As I have said, Her Majesty's Government are anxious to do all they can to secure, by methods of international law, a reduction in diplomatic immunities. We believe the right way is by Clause 1 (1). We also think we should inquire to see whether, by negotiation and agreement, we can proceed towards a reduction in the numbers of those enjoying diplomatic immunities afforded. We are ready to make inquiries to see by what means we can reach that end. It may be best to proceed by way of agreement with particular countries, or perhaps inquiries should be raised in some international organisation. But we will undertake, when this Bill goes through, to see what we can do towards prosecuting that end, because I believe that in this matter there is really no great difference of opinion between the two sides. I hope, in view of that, and as the right hon. Gentleman has no wish to transgress rules of international law which we have been very careful to keep to in all our history, the hon. Member for Islington, East, would be prepared to withdraw this Amendment.
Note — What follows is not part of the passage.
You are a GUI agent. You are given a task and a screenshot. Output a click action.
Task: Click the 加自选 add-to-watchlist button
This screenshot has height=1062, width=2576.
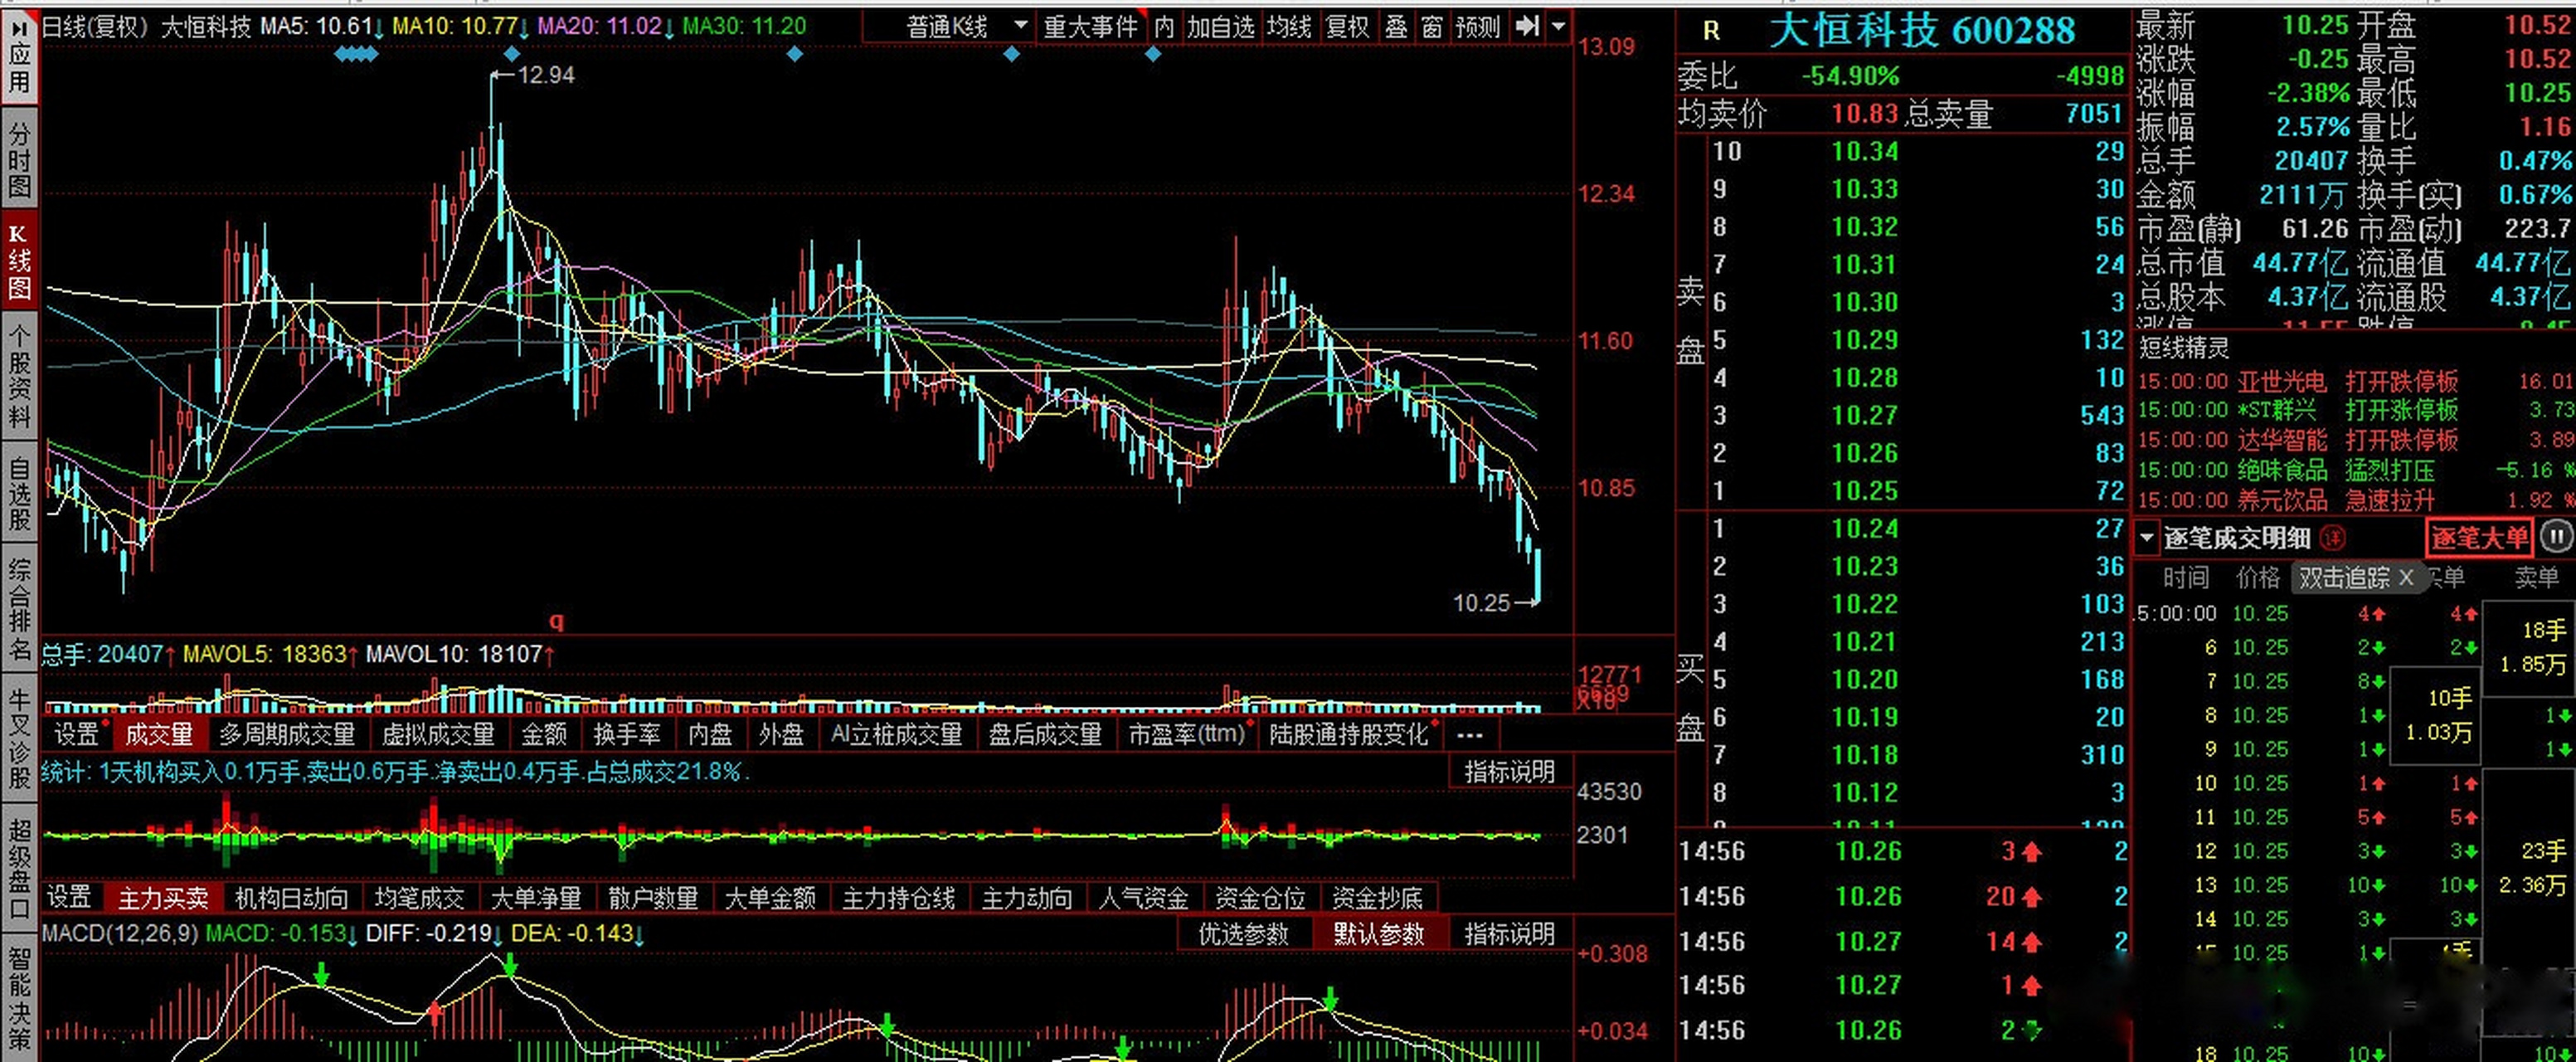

§ Mr. E. FletcherIn view of the right hon. Gentleman's statement, which I cordially welcome, I gladly say that I shall not press this Amendment. In fact, I think the statement that the Minister has made is an important one, and a considerable advance on anything which 1794 was said on Second Reading. It is, in my view, a notable response to the suggestions that we have made, and I am sure it would be very generally welcomed, not only on these benches, but throughout the House, and by the public generally. I therefore beg leave to withdraw the Amendment.
§ Amendment, by leave, withdrawn.
§ Clause ordered to stand part of the Bill.
§ Clause 2 ordered to stand part of the Bill.